By firstname.lastname@example.org on November 20, 2012
One of the portfolios that comes with being Mom to an 8 month old, is that of Backseat Entertainer on long road trips. And this weekend I was once again reminded that I officially stink at it - gah!
Our longer road trips usually start out all serene and pleasant, with Driver, Baby and The Backseat Entertainer looking surprisingly similar: Excited, well-rested and all smiles. Holiday music plays in the background, there's friendly back and forth banter and Baby might even take a peaceful nap. Perfect.

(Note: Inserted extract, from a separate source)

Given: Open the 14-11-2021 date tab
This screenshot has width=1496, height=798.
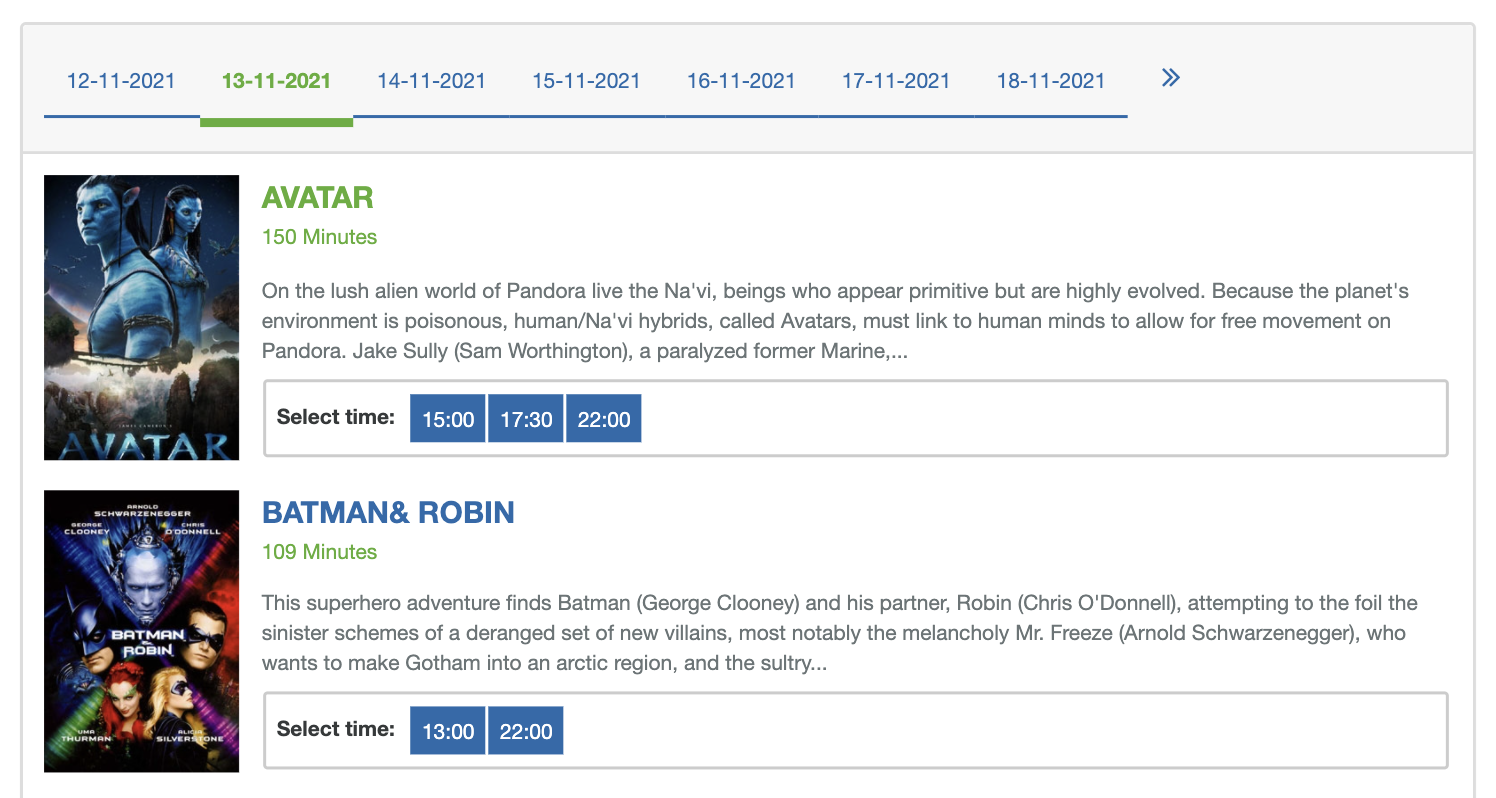Looking at the screenshot, I should (431, 81).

That blissful first 20 minutes...
However, somewhere during the endless drive the situation usually takes a turn for the worse. Suddenly the difference between Driver, Baby, and The Backseat Entertainer becomes glaringly obvious: Two of the three look like they've traveled very far on the back of an open pick-up... in a mobile chicken coop. Their clothes are wrinkled; their hair is standing in all possible directions; and their bodies are covered in spit-up, fruit puree, poop and finely torn tissue paper. The driver, however, arrives at the final destination looking immaculate - cool as a cucumber. No outsider would ever have guessed that all three had, in fact, used the same mode of transport to get there.
So where am I going wrong? Which tricks am I missing? In exactly T minus two days we'll be leaving on a long awaited two week holiday. To Cape Town. Which equals an eight hour drive on Day One. I. Am. Terrified. Please help!